Sat. Nov 9th, 2024

Mentoring is one of the foundational elements of jazz culture: Video

The elders teaching the young ones until the young ones are ready to establish their own identities and careers. This mentoring happens in a lot of ways. It happens by observing how an experienced jazz person dresses, carries him or herself, walks through a room, talks to an audience or handles him or herself on the bandstand.

Of course, it happens by listening to the playing. In fact, when jazz people describe what it was like hearing someone play, they might say “they sounded great,” but they will almost certainly say: “I learned a lot.” A more direct communication might be established if the veteran thinks the young musician has potential and the two are personally simpatico. Musical information may be exchanged at a table in the nightclub and introductions proffered to other musicians. Then, the mentor might invite his protégé over to the house to practice or just to hang. The relationship bears full fruit when the elder invites the mentee to sit in at a gig, or even takes him on the road. As Luques Curtis wrote to me in an email:” The lessons I learned on the road were more life lessons. I learned how to behave respectfully and how to adapt to almost every musical situation by paying attention to how my mentors would deal with things.

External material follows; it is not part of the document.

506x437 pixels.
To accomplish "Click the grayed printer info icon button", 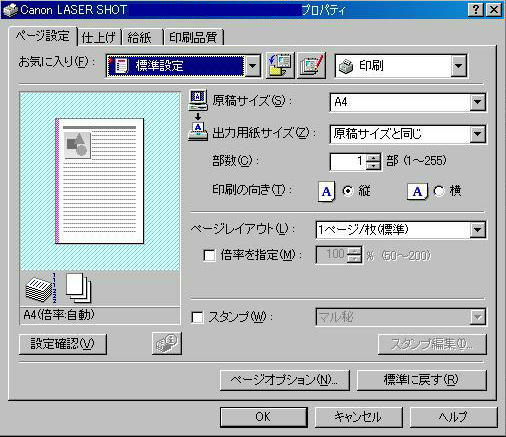I will coord(167,343).
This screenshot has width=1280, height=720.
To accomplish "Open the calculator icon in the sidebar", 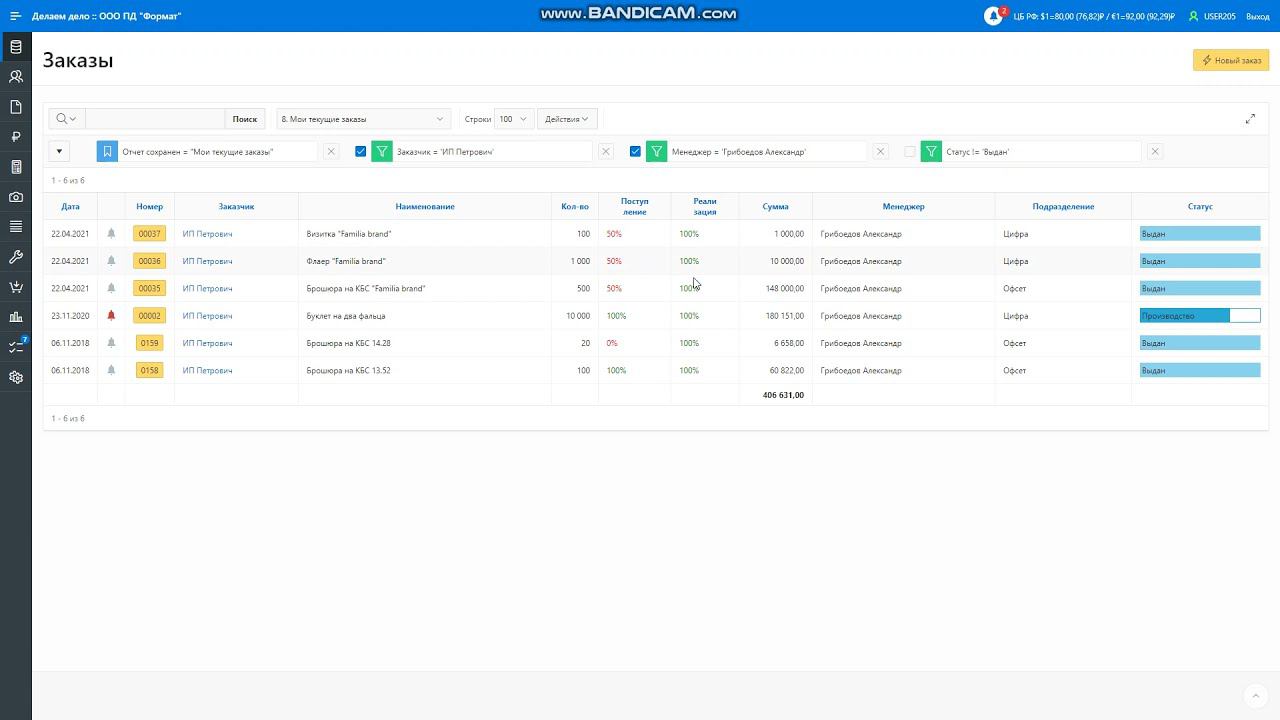I will [x=16, y=167].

Curtis Brothers At Scullers

Although it was billed as The Curtis Brothers at Scullers Jazz Club on Thursday, February 1, it was actually the Curtis Brothers and Mentors. Drummer Ralph Peterson, trumpeter Brian Lynch and alto saxophonist Donald Harrison had all taken the brothers under their wing at one point or another and helped make the next step in their careers and artistic growth possible. Zaccai Curtis, the piano-playing brother who did the talking at the club, made it clear every time he introduced a tune how important these veteran musicians have been to him and bass-playing brother Lugues Curtis. Thursday night’s songs all fell under the umbrella of Zaccai’s “Algorithm Suite,” which was commissioned by Chamber Music America, New Jazz Works. Several of the songs played were dedicated to and written for the mentors. “Chief” was for Donald Harrison-who is Big Chief of the Congo Nation Afro-New Orleans Cultural Group. “The Professor” was for Brian Lynch-and one could see by the signaling he made throughout the evening that Lynch was making sure the brothers were doing right by the music. “Sensei” was for drummer Ralph Peterson who, Zaccai said, taught them how to play with a trio.

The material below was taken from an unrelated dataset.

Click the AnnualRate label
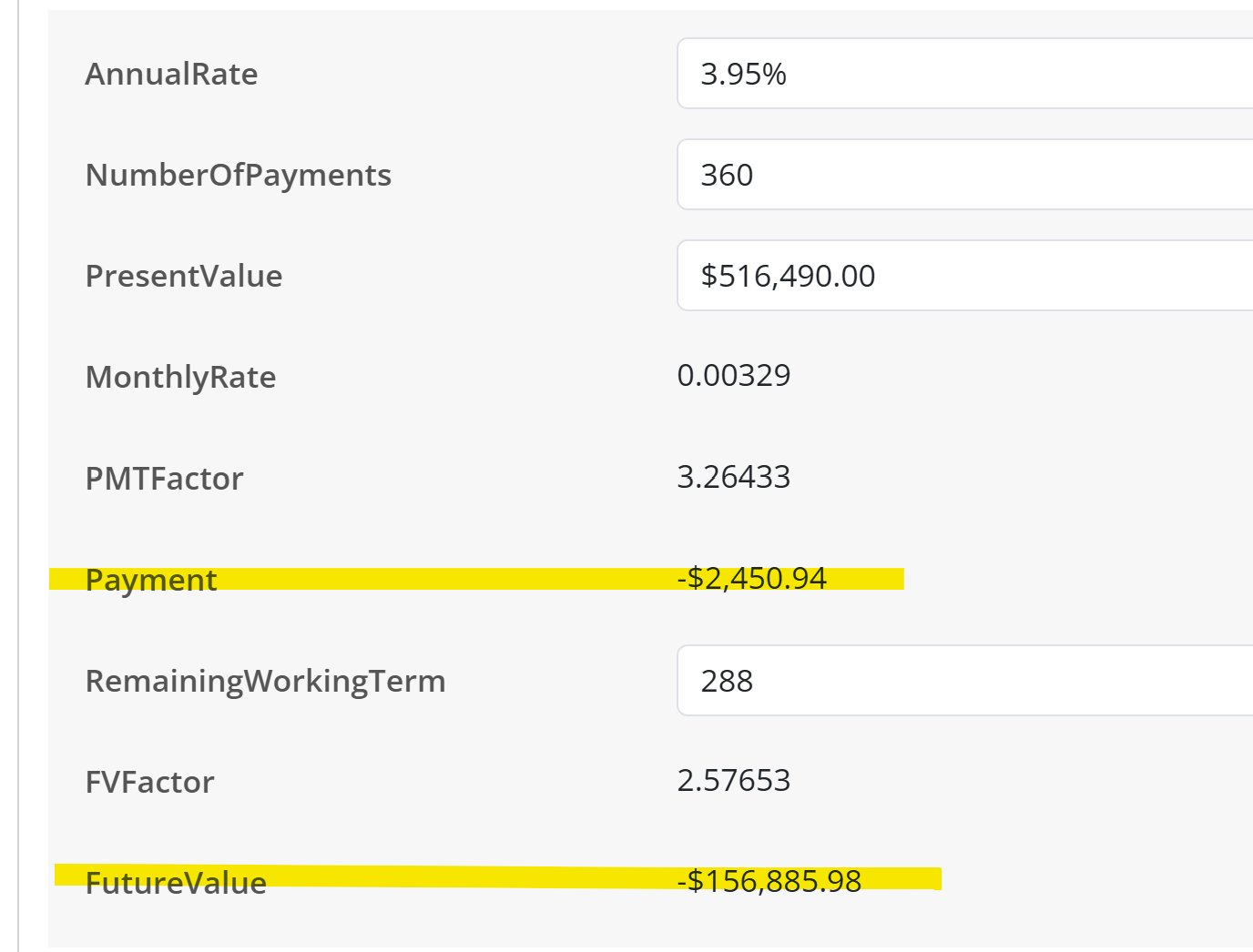This screenshot has width=1253, height=952. (171, 74)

Although the names of some of the tunes evoked physics (“Parametrics,” “Torus,” “Algorithm”), and although there were some time signatures that were beyond my powers to decipher, the compositions basically fell in Latin and jazz musical territory. But, this wasn’t a night of AABA, trade 4’s and back to the head. The compositions were-through-composed. Each had several sections and when solos were taken, it was very pleasing to hear that any interesting rhythmic figures set out at the exposition continued to appear under the soloists. I was also pleased that after solos, they didn’t simply return to the top and run through the tune, but had a different, composed ending. In the melodies (and the clave), there were overtones of Eddie Palmieri-who was cited as an important influence and I also heard the Afro-Cuban influence of Dizzy Gillespie and Chano Pozo, as well as mainstream jazz composer/arrangers like Freddie Hubbard and Oliver Nelson. Latin, modal and bop harmonies were intermingled and flowed easily.

The time-keeping by Peterson was pretty extraordinary. There was a quality to me of Indian drumming, which is to say, you wonder where he’s going and where the time is-he dramatically stretches and pulls it-when all of a sudden-boom. There it is: almost shocking. There was fluidity to the group’s time that one doesn’t often hear. Peterson also had ample solo time. There were several tunes where the piano and bass did ostinatos-repeating figures-and let Peterson romp, which he did. The brothers were both strong soloists on piano and bass and Donald Harrison built up to some very intense climaxes in his solos. It was Brian Lynch, however, who was most remarkable to me. I’d heard him a few times before and, indeed, it was his name that drew me to this concert and he showed again why he is in the top rank of trumpet players. There seems to be nothing he can’t do. Lynch has tremendous range, is able to articulate at very up tempos and is constantly inventive in his lines and the way he breaks up the rhythm.

Zaccai Curtis draws from a deep musical well to create his music-Latin, bop and modal harmonies, diverse beats and claves, ostinatos, stop times, odd meters and tempo changes. He is forging a distinctive voice and is both generous and wise in choosing to render his musical vision with the men who have inspired and taught him. This is the mentoring system at its best.